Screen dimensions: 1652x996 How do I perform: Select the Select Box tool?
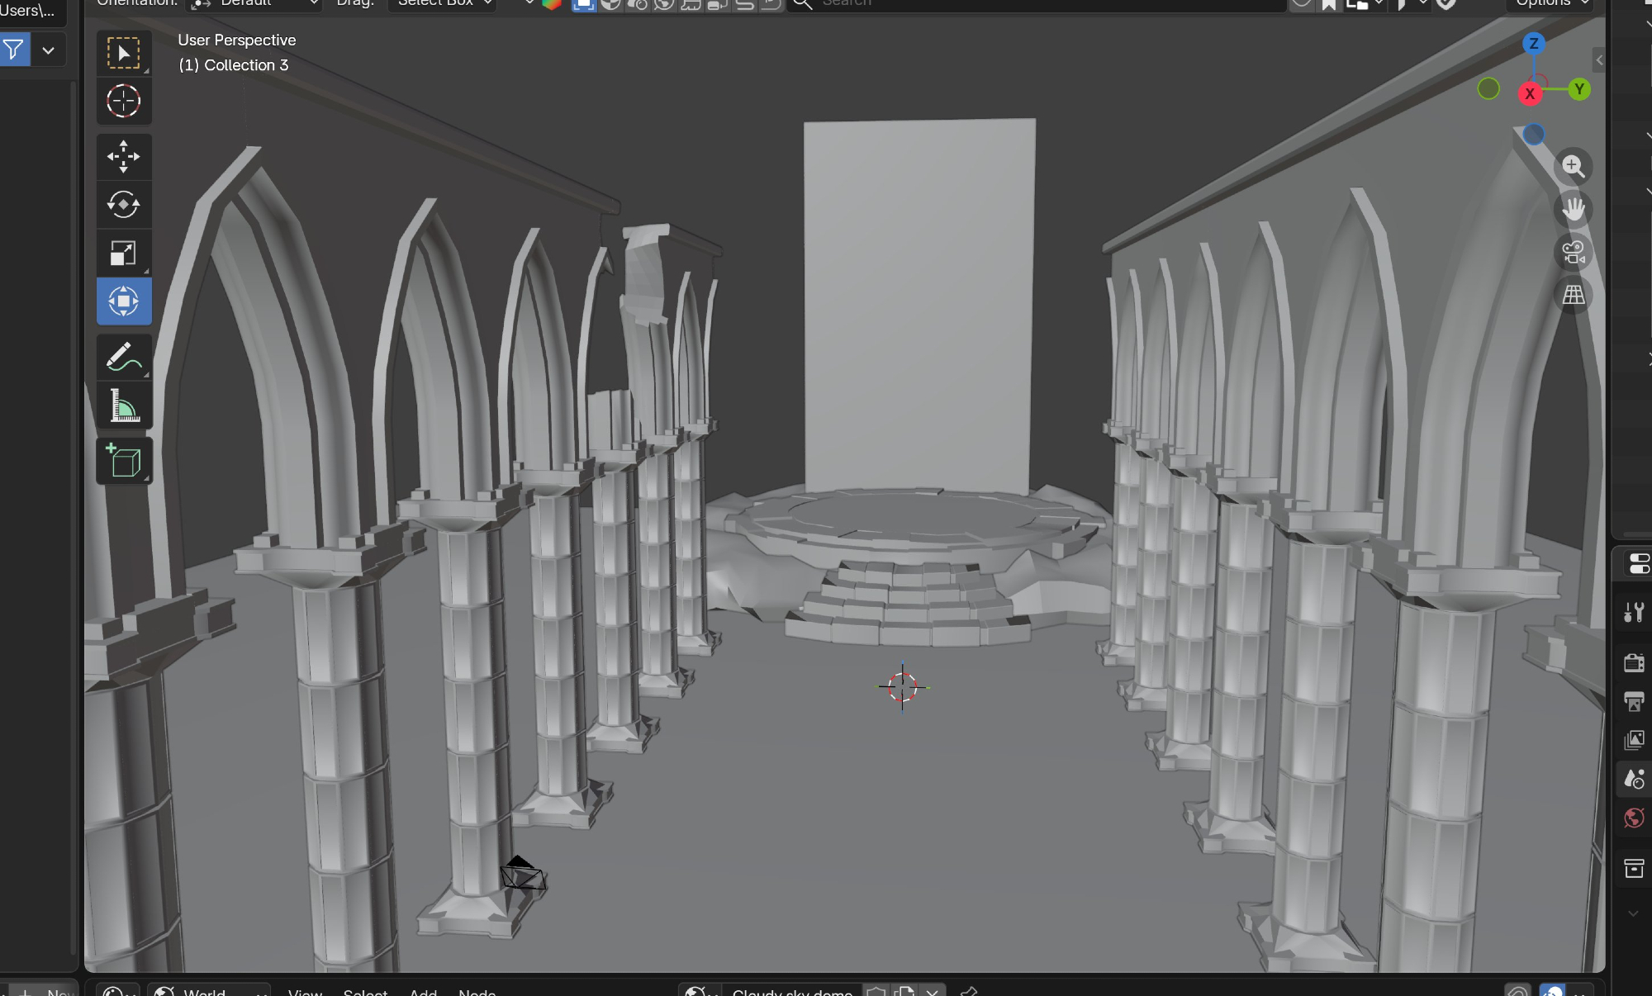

* * *

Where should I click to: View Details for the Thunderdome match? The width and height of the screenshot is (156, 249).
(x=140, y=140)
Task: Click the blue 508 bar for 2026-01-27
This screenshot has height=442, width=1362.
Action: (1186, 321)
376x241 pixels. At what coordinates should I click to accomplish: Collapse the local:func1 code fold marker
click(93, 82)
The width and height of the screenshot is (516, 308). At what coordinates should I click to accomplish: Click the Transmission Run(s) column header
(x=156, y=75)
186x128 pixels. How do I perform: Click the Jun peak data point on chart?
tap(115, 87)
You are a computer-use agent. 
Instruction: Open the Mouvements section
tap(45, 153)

* * *

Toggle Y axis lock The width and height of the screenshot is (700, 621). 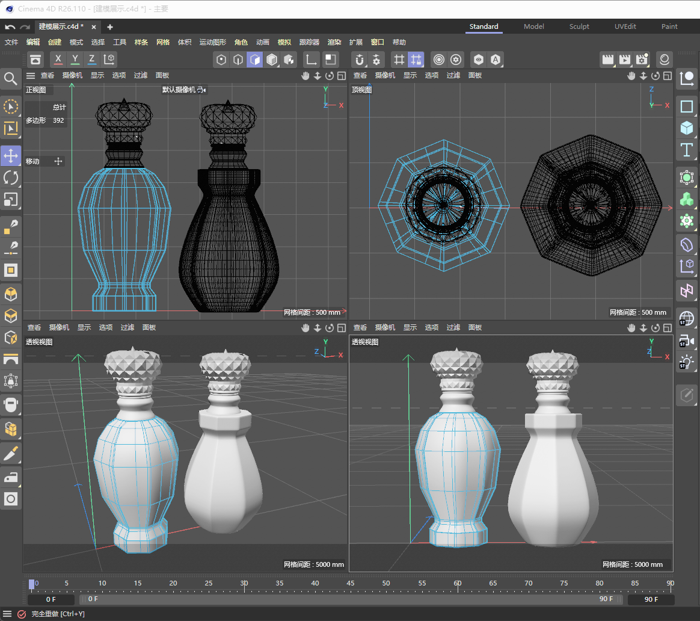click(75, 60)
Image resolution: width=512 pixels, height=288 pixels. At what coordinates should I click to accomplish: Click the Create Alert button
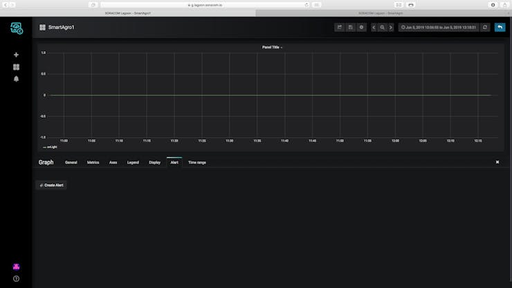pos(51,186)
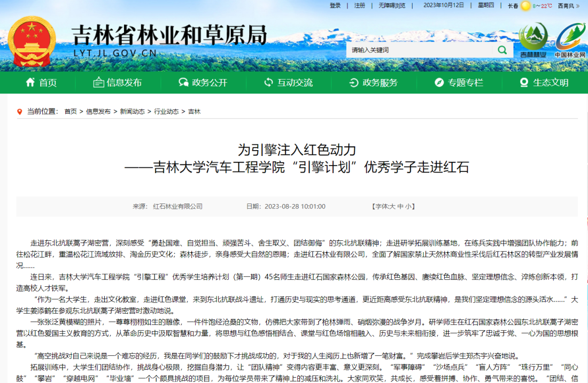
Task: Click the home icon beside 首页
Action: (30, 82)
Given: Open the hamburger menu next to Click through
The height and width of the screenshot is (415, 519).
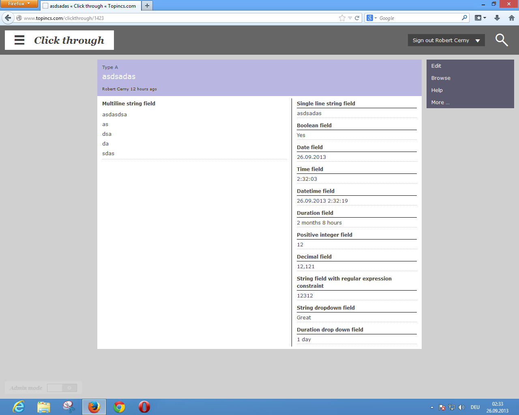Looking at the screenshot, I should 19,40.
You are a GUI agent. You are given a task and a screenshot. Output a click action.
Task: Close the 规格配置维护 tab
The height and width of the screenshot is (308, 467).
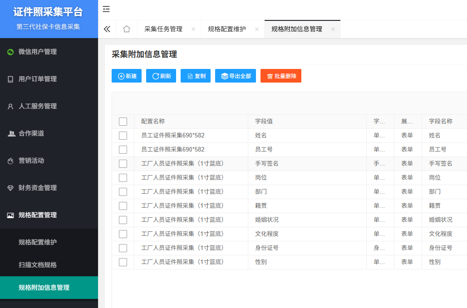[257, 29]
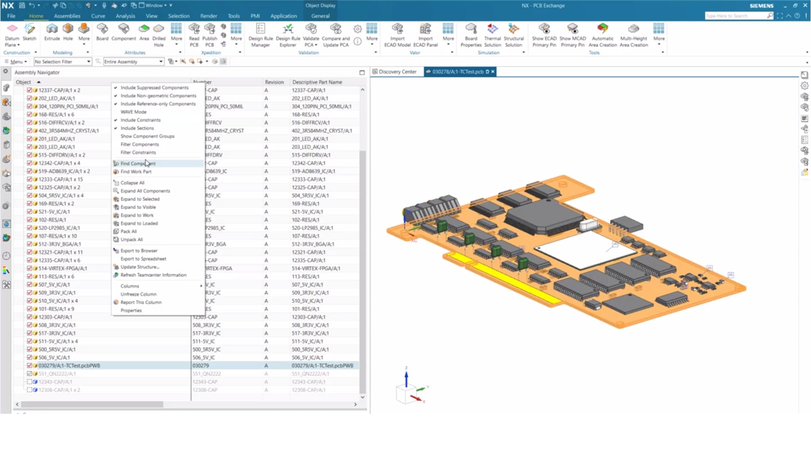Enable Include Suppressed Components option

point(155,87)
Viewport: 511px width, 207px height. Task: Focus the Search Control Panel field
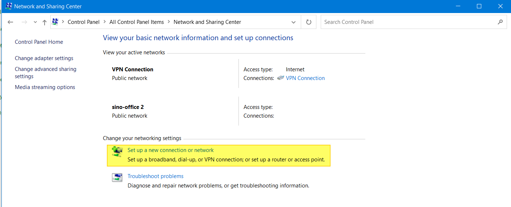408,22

* * *

Pull out and copy each line of the records above that contains the word "perform".

• **THE RESULT**:
Screen dimensions: 1652x996 How do I perform: Select the Select Box tool?
186x128 pixels. How do I perform: Click the Jun peak data point on chart?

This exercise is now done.